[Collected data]
******************************

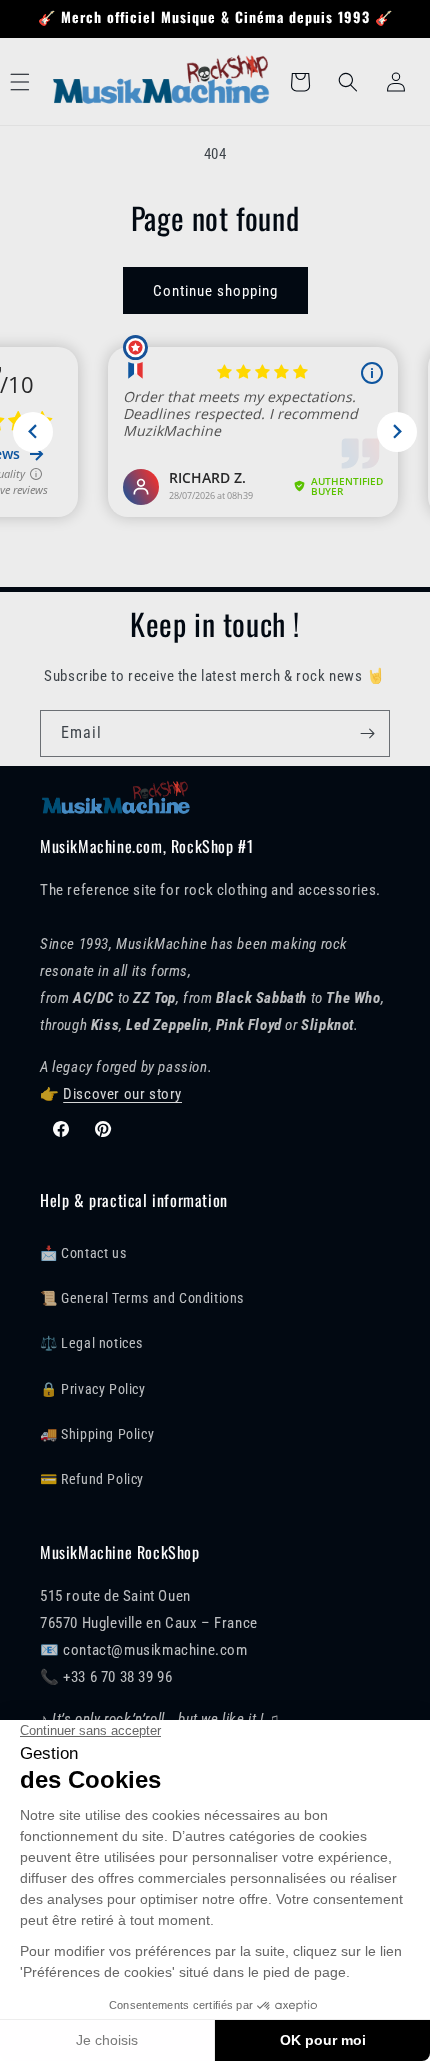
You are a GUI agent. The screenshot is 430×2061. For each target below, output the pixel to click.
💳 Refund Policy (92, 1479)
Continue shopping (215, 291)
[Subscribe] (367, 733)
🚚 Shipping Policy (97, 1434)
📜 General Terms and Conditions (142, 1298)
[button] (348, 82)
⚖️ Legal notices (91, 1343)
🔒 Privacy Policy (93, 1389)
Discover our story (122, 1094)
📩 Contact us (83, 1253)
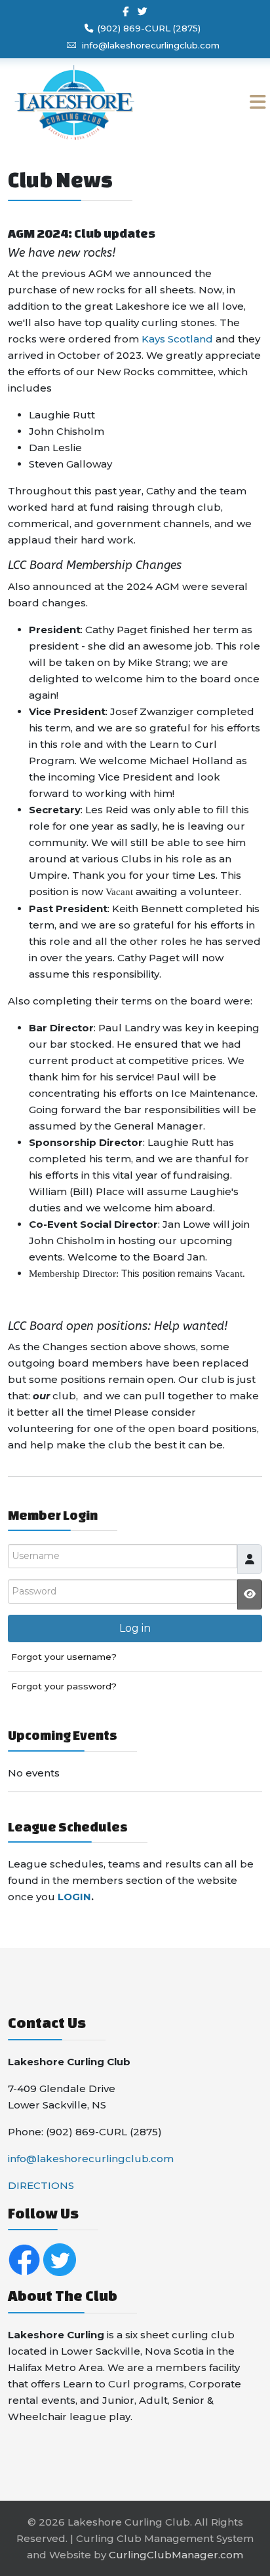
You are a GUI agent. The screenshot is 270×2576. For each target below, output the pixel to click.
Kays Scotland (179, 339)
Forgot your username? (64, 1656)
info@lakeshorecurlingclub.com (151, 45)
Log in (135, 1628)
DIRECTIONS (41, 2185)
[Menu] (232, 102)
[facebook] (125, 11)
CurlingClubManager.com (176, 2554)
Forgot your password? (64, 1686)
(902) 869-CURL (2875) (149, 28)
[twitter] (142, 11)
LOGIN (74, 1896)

******************************

TASK INSTRUCTIONS:
Give the entries above again word for word, without any pictures.

ANSWER FOR THE TASK:
You are a GUI agent. The screenshot is 430×2061. For each target below, output the pixel to click.
💳 Refund Policy (92, 1479)
Continue shopping (215, 291)
[Subscribe] (367, 733)
🚚 Shipping Policy (97, 1434)
📜 General Terms and Conditions (142, 1298)
[button] (348, 82)
⚖️ Legal notices (91, 1343)
🔒 Privacy Policy (93, 1389)
Discover our story (122, 1094)
📩 Contact us (83, 1253)
You are a GUI agent. The screenshot is 270×2576. For each target below, output the pixel to click.
Kays Scotland (179, 339)
Forgot your username? (64, 1656)
info@lakeshorecurlingclub.com (151, 45)
Log in (135, 1628)
DIRECTIONS (41, 2185)
[Menu] (232, 102)
[facebook] (125, 11)
CurlingClubManager.com (176, 2554)
Forgot your password? (64, 1686)
(902) 869-CURL (2875) (149, 28)
[twitter] (142, 11)
LOGIN (74, 1896)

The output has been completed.